Data for locating words and elements
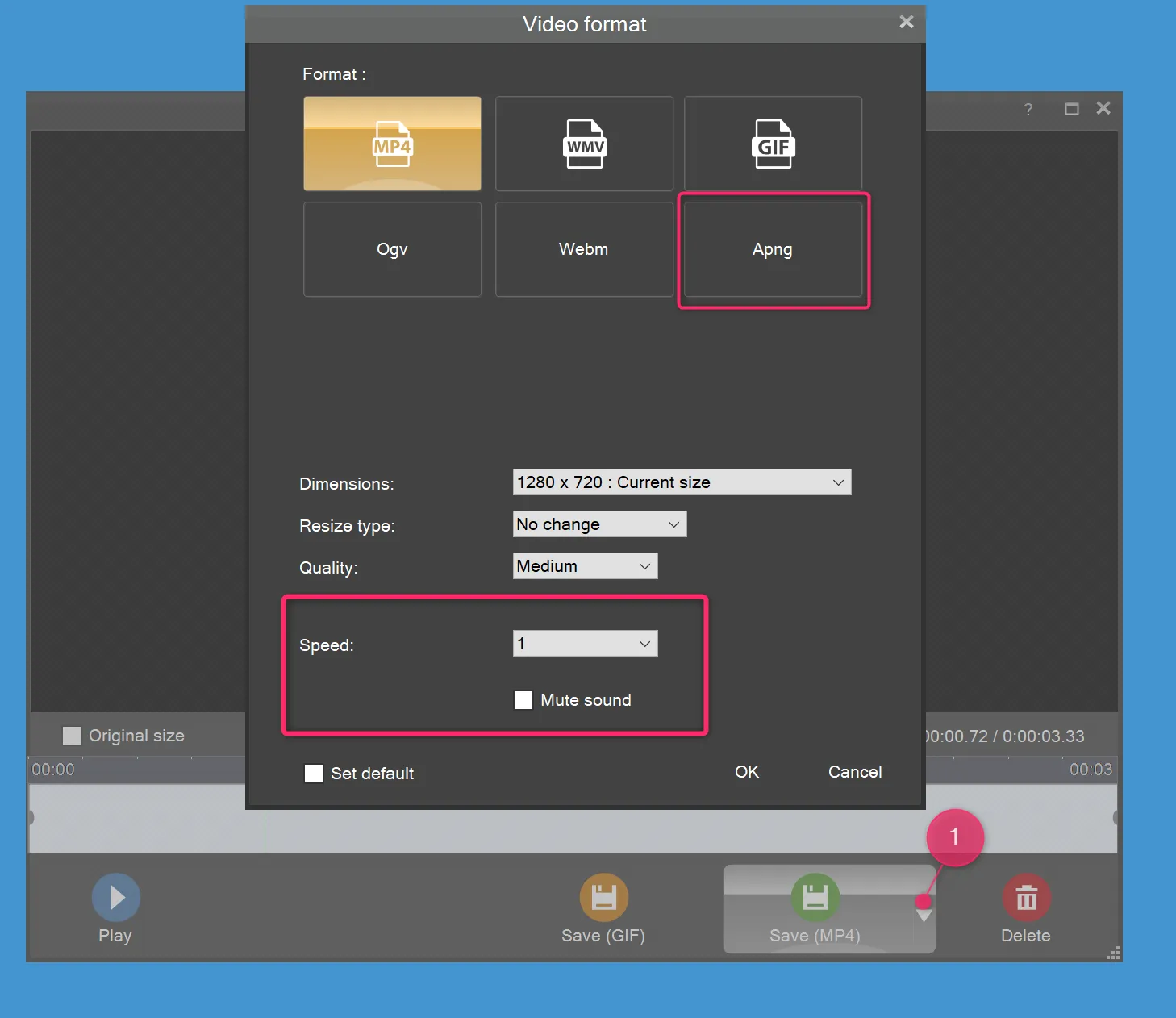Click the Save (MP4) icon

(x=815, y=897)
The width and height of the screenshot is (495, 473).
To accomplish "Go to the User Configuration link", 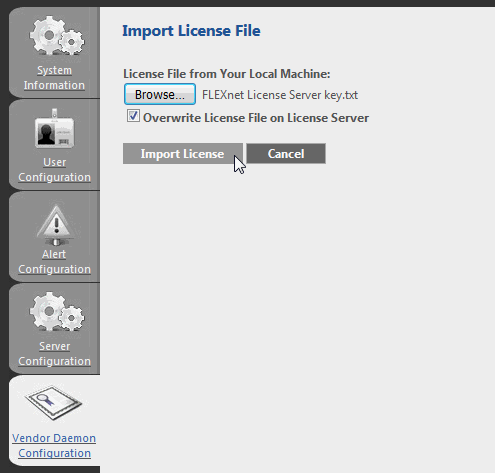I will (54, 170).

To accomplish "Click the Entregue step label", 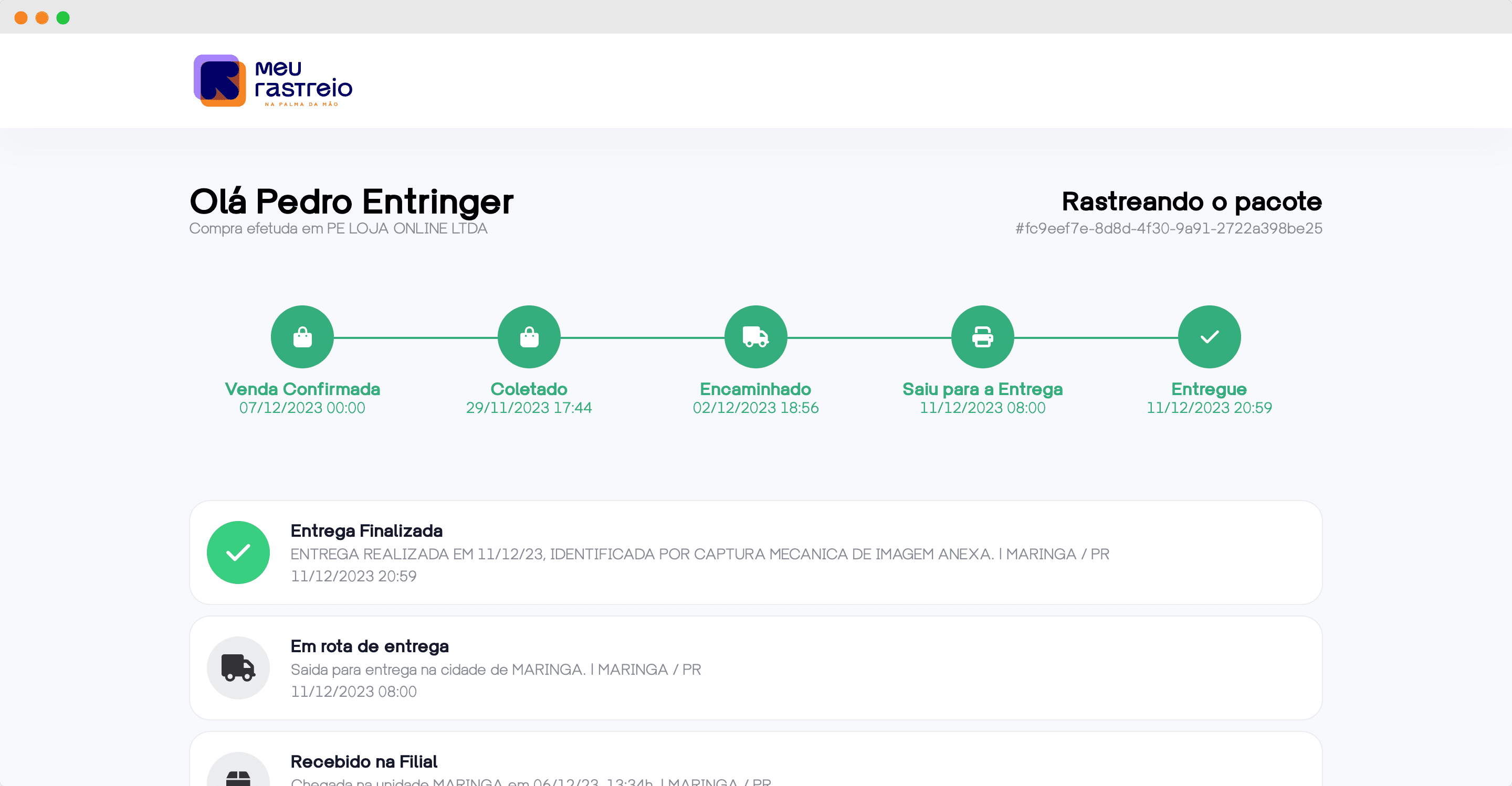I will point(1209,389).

--

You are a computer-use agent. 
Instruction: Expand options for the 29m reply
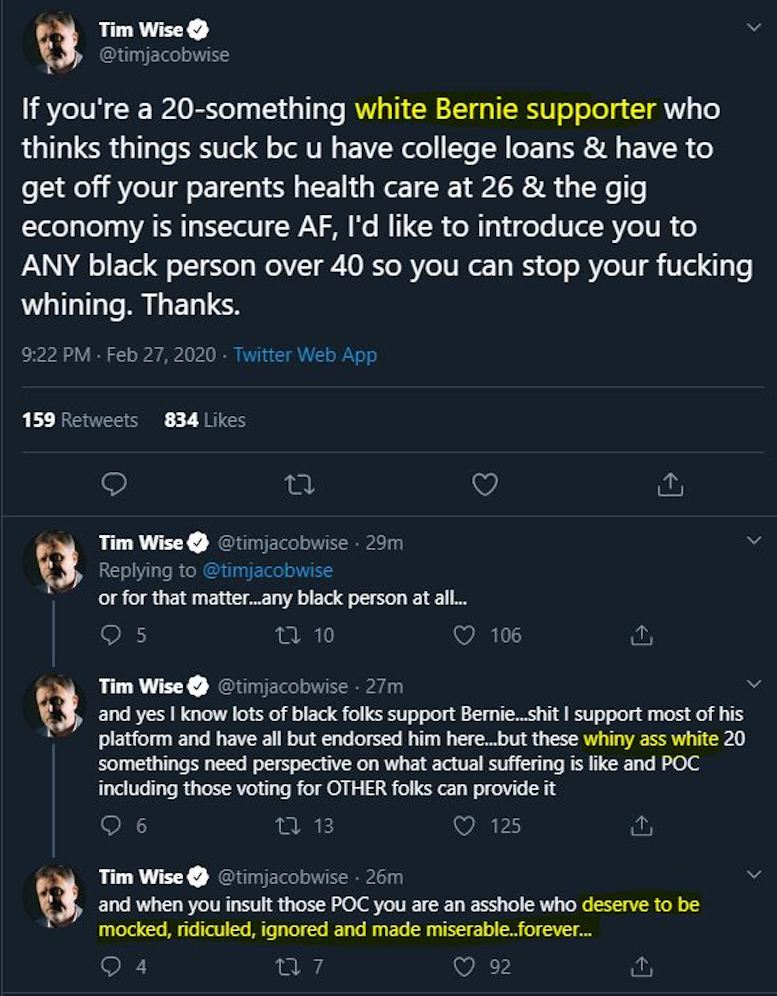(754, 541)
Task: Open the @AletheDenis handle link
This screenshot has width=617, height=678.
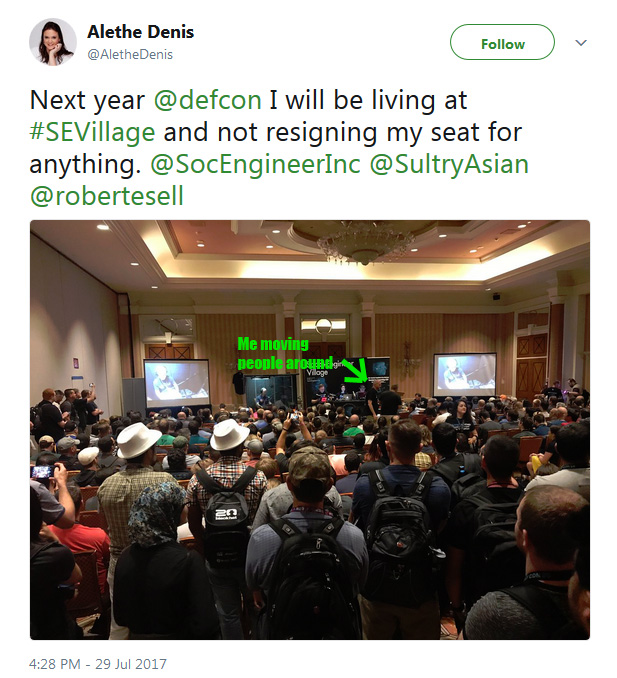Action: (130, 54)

* * *

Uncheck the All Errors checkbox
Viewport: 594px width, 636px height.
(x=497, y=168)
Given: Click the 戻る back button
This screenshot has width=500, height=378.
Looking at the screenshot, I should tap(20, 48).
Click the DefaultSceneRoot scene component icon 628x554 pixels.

Exercise brief. Show every line of the entries above that contains the word "This", matching case.

Result.
This screenshot has width=617, height=678.
This screenshot has width=500, height=378.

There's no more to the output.